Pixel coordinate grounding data
○ ○ ○ ○

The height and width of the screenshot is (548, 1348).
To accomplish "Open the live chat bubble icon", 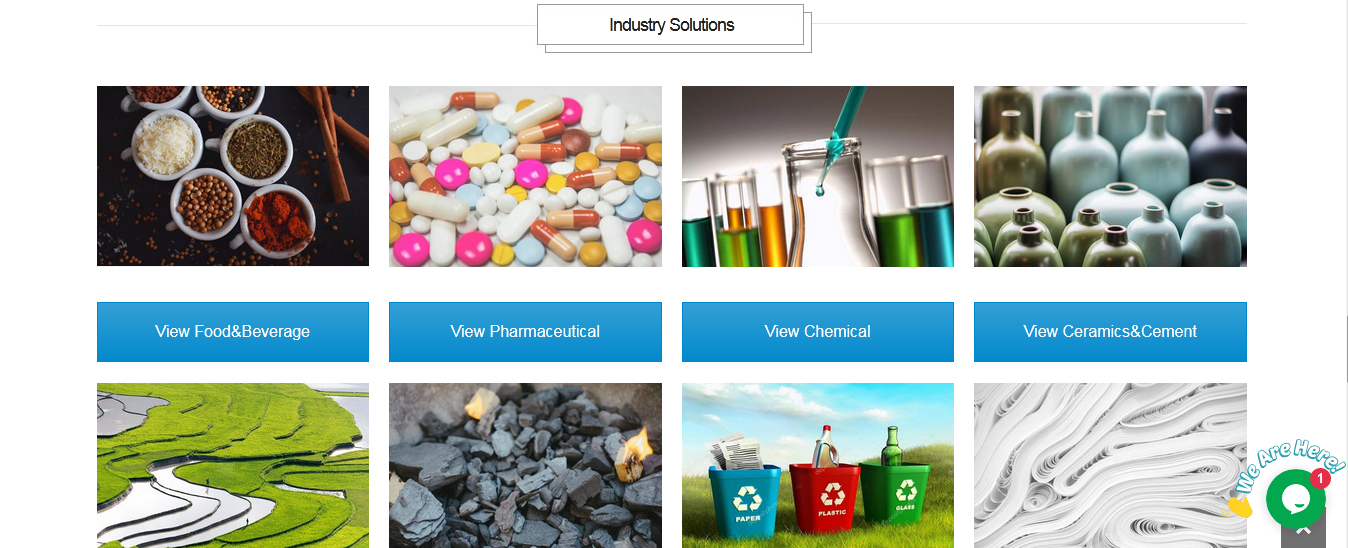I will [1295, 498].
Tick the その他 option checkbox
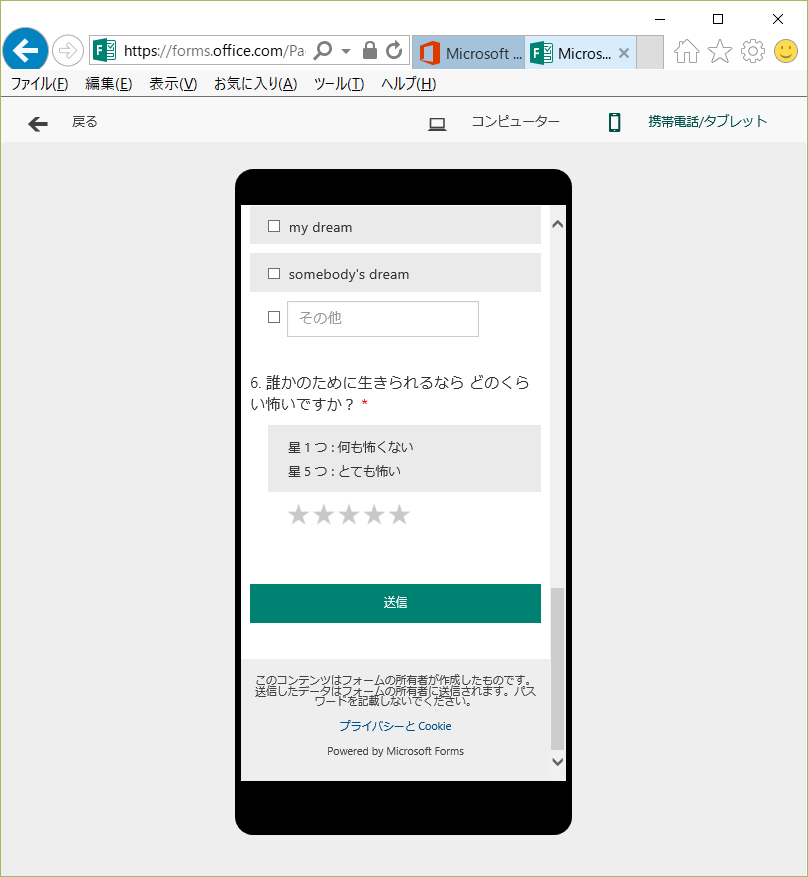 click(x=274, y=317)
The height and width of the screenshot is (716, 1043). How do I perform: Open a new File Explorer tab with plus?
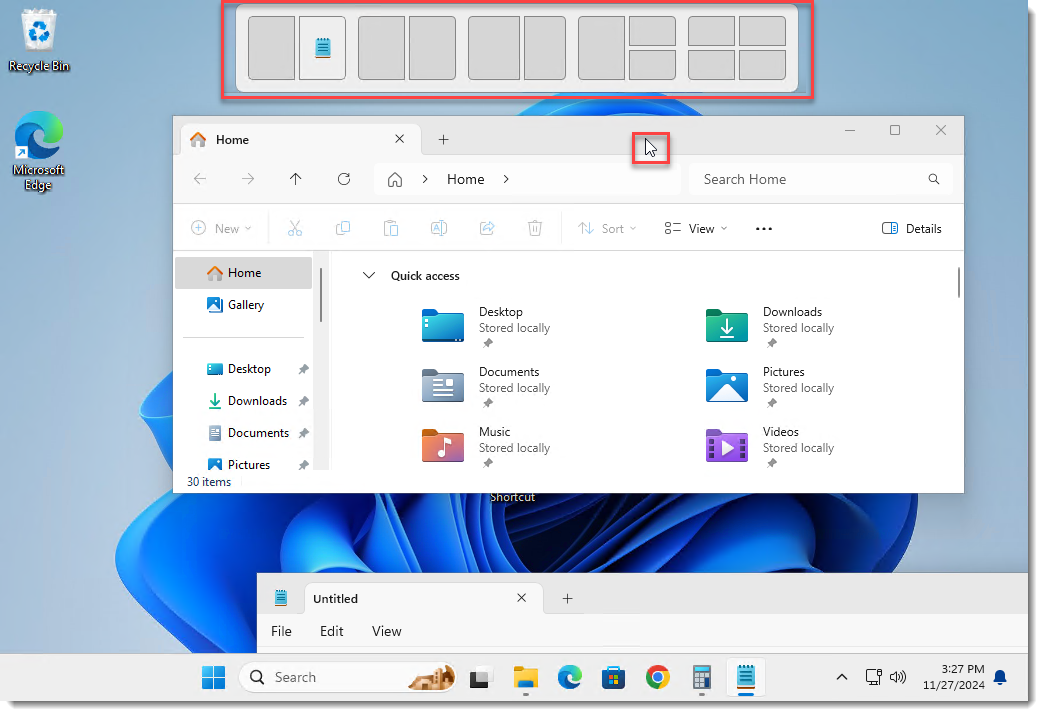click(443, 139)
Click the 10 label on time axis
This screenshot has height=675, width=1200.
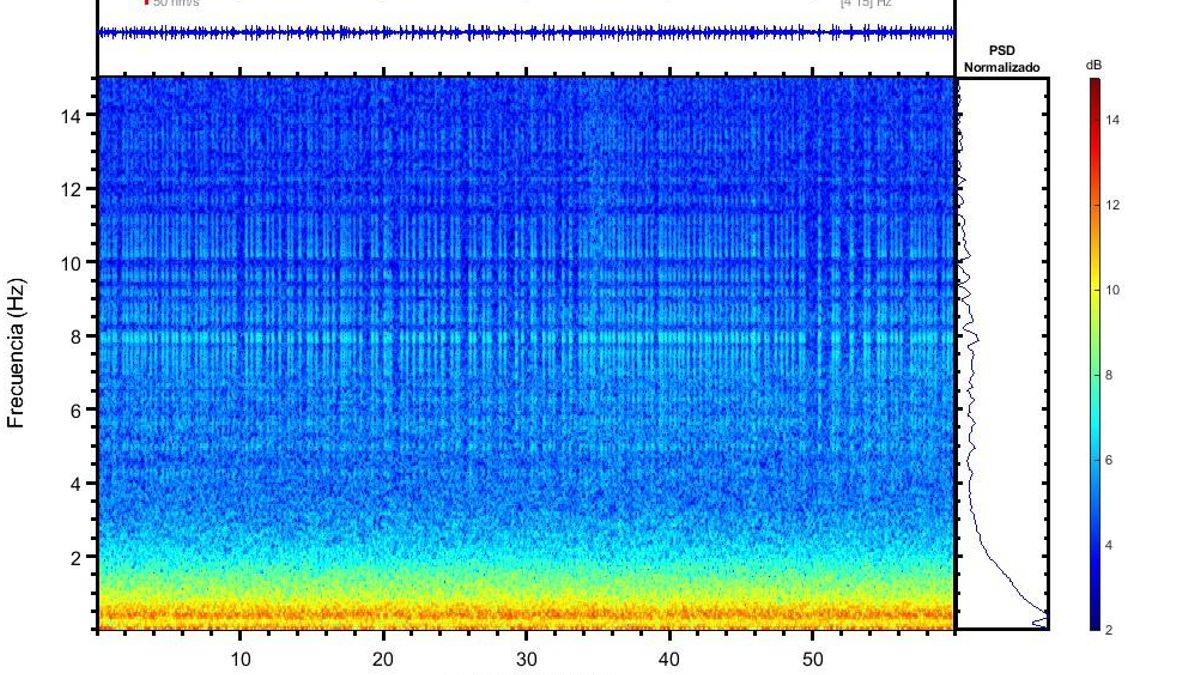pos(240,659)
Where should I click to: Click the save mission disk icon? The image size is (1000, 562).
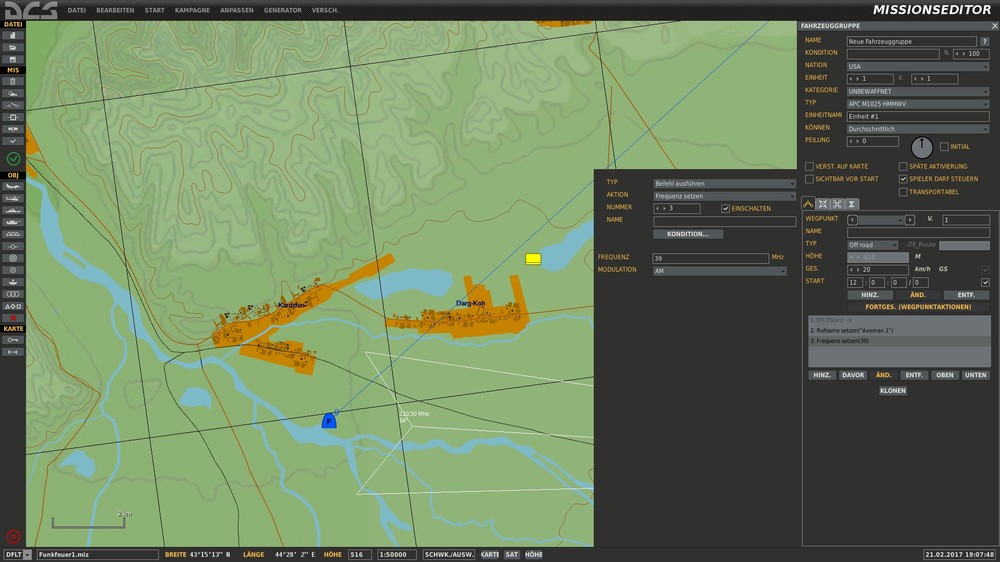coord(13,59)
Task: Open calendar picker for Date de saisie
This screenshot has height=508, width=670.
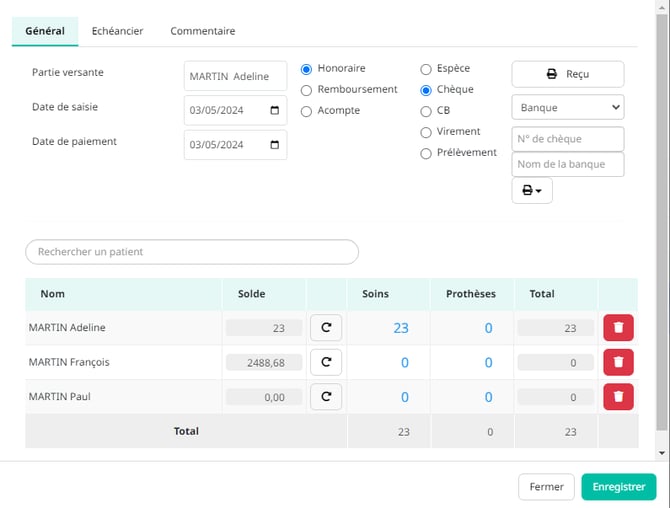Action: pos(275,111)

○ ○ ○ ○

Starting with the line that contains "This screenshot has height=675, width=1200.", print every line through the end of the data exactly as written; omit all pictures and add nothing else.

**Response to the exercise:**
This screenshot has height=675, width=1200.
pos(240,659)
Where should I click to: Click the save mission disk icon? The image size is (1000, 562).
coord(13,59)
Task: Open calendar picker for Date de saisie
This screenshot has height=508, width=670.
Action: pos(275,111)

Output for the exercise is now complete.